Sucesivas cajas de Pandora han dejado al descubierto sendas corrupciones
(Alfredo Barahona, revista claretiana TELAR).- «La corrupción es la polilla, es la gangrena de un pueblo», sostuvo en su visita aún reciente a Paraguay el papa Francisco, en uno de sus memorables encuentros con miembros de la sociedad civil. Agregó que «si un pueblo quiere mantener su dignidad tiene que desterrar» este flagelo; «estoy hablando de algo universal».
Reflexionábamos hace poco sobre cómo la plaga de la corrupción corroe sistemas políticos, administrativos, financieros, económicos, eclesiales y hasta deportivos a lo ancho del mundo. Francisco no peca así de exagerado. Pero se quedaría corto si entendemos que la corrupción gangrena sólo a las instituciones.
Aparte de que toda acción, buena o mala, es obra de personas y no de las instituciones, los seres humanos no se hacen corruptos de la noche a la mañana; se llega a transgresiones morales graves tras una secuela de faltas, infracciones o conductas reñidas con la ética que suelen haberse multiplicado o fueron «in crescendo» desde temprana edad. Debilidad en los valores inculcados por la familia o la educación formal, o bien la autoindulgencia o lenidad con que se ha ido ensanchando la propia manga sin cuestionar lo que se deja pasar por ella, pueden derivar en que lleguen a colarse con el tiempo verdaderos delitos que no intranquilicen al transgresor en tanto no sean descubiertos.

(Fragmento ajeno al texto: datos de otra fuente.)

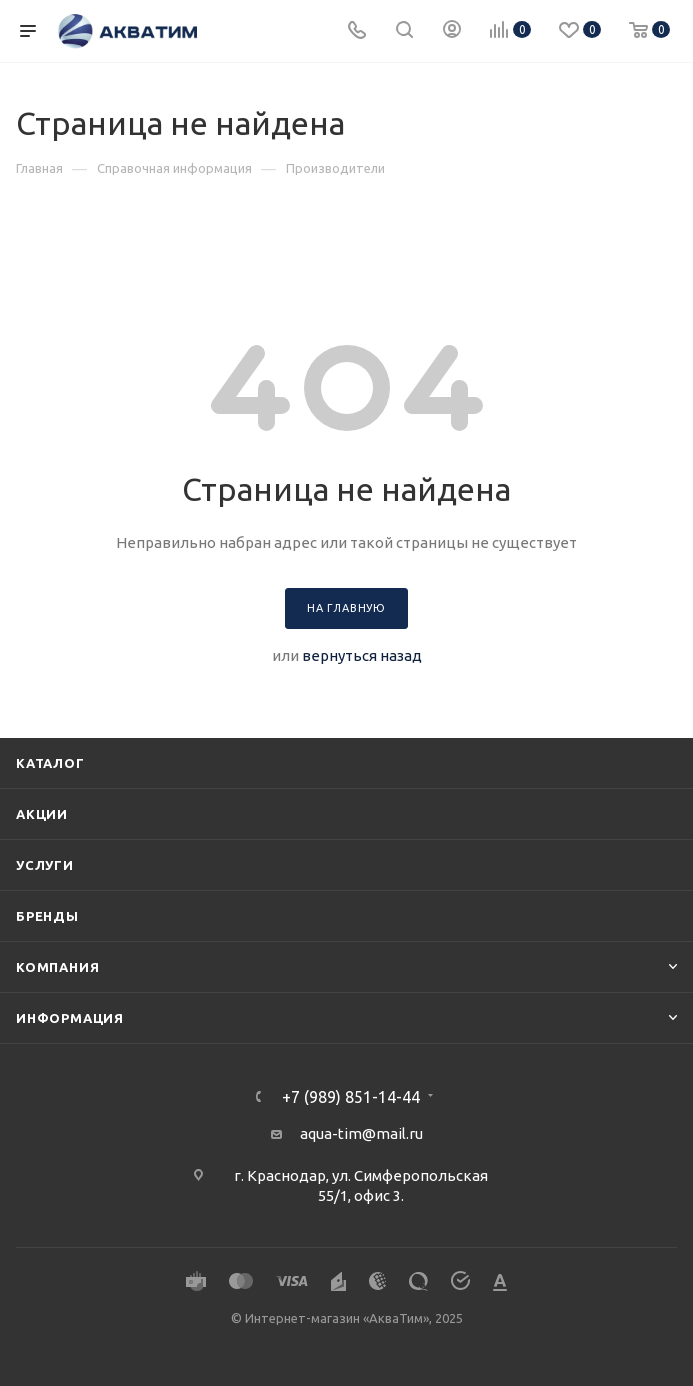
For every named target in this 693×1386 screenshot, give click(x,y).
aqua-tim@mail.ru (361, 1133)
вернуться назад (362, 655)
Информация (70, 1018)
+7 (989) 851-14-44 (351, 1097)
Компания (57, 967)
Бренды (47, 916)
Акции (42, 814)
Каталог (50, 763)
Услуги (45, 865)
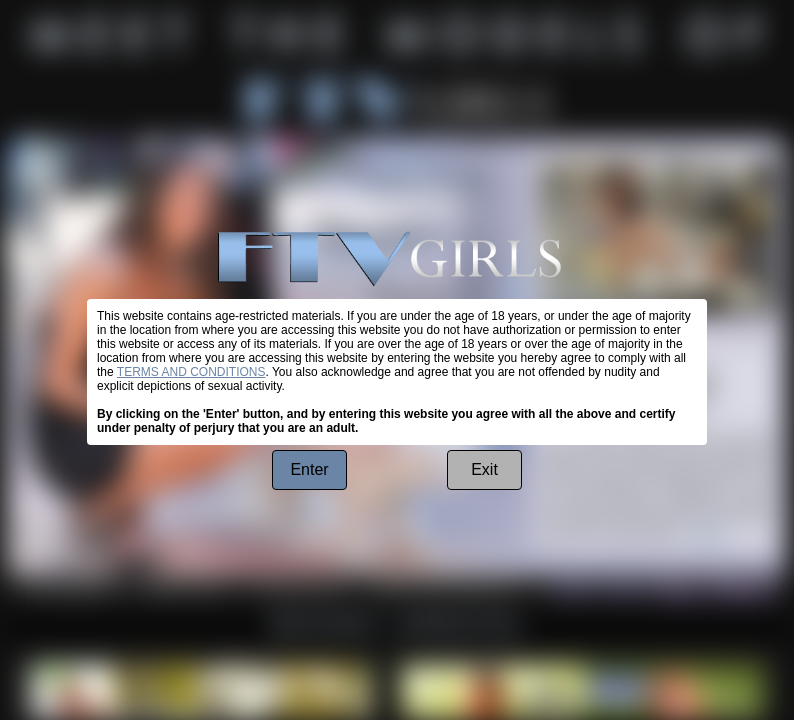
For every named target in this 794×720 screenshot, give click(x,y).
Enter (309, 469)
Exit (484, 469)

«Quien es fiel en lo poco lo será también en lo mucho», sostiene el Evangelio (Lucas 16,10) como camino seguro por el que ha de transitar nuestra vida en las relaciones sociales. Por el contrario, con su dureza singular frente a los hipócritas, Jesús fustiga al que no ve la viga atravesada en su ojo, pero rasga vestiduras ante la paja en el ojo ajeno (Lucas 6, 41-42).
Valga preguntarse entonces de cuántas formas cada uno de nosotros -parodiando similar anatema del Salvador (Mateo 23,24)- haya ido dejando de colar los mosquitos y podría llegar a tragarse el camello, como otros a quienes crucificamos por corruptos.

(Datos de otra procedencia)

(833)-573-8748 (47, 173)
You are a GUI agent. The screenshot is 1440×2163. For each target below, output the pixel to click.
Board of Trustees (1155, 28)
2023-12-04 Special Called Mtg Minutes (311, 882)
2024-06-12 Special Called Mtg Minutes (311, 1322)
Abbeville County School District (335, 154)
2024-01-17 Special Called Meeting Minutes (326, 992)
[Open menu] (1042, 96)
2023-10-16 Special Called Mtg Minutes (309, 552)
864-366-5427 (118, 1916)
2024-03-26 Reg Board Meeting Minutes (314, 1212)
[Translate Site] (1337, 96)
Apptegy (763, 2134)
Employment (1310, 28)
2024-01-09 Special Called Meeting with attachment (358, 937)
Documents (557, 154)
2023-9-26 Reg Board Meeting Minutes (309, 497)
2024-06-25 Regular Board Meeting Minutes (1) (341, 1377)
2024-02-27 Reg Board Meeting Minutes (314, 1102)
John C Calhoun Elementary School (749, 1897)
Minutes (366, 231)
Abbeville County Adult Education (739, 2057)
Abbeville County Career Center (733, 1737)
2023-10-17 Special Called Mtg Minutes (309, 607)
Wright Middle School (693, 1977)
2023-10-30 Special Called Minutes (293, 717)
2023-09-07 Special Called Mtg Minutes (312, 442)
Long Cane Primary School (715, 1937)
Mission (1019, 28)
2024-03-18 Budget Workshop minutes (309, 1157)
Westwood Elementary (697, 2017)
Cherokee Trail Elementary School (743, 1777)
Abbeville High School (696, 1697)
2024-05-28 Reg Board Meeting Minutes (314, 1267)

Es que las «pequeñas mentiras», los «engaños inocentes» y las transgresiones para sacar provecho no suelen cargarnos la conciencia ni acarrean habitualmente la sanción social; por el contrario, son sinónimos de viveza, picardía, sagacidad e ingenio para sacarles partido a las circunstancias.
Ello se tolera, se incentiva y hasta se enseña en el hogar, con el «dile que no estoy», y otros engaños «inocentes». De ahí el «educando» salta al colegio, donde copia resultados en las pruebas o exámenes, saca partido de las situaciones para ubicarse, elude trabajos e incumple obligaciones engañando. Hará lo propio en los niveles superiores y hasta en la universidad. Luego en los ámbitos laborales o en el desempeño profesional.
Para entonces ya habrá acumulado incontables transgresiones y falsedades en orden a «bien vivir», aunque la necesidad no obligue. Ejemplos: el transporte público en Santiago de Chile registra actualmente un 25% de evasión del pago de pasajes. Una investigación reciente demostró que la infracción más alta ocurre en uno de los barrios más pudientes de la ciudad. El sistema pierde 415 millones de dólares al año, mientras sólo el 17% de los evasores está bajo la línea de la pobreza.
Otro gravamen enorme sufren los sistemas de salud del país por licencias médicas falsas o exageradas que se presentan en los trabajos. Y en otro ámbito, vergüenza nacional provocó, tras un gran terremoto reciente, un saqueo de centros comerciales donde aprovechadores del caso hurtaron frente a cámaras de la televisión no simplemente artículos de primera necesidad, sino sobre todo televisores, lavadoras, microondas, computadores y cuanto pudieron echar en sus autos. Eran hasta médicos y abogados.
Un reguero de indignación pública recorre países de aquí y de allá donde sucesivas cajas de Pandora han dejado al descubierto sendas corrupciones de políticos y otros grandes centros de poder. Mientras el clamor público se alza con justificación frente a ellos, ¿no valdrá la pena preguntarse quién puede «lanzar la primera piedra»?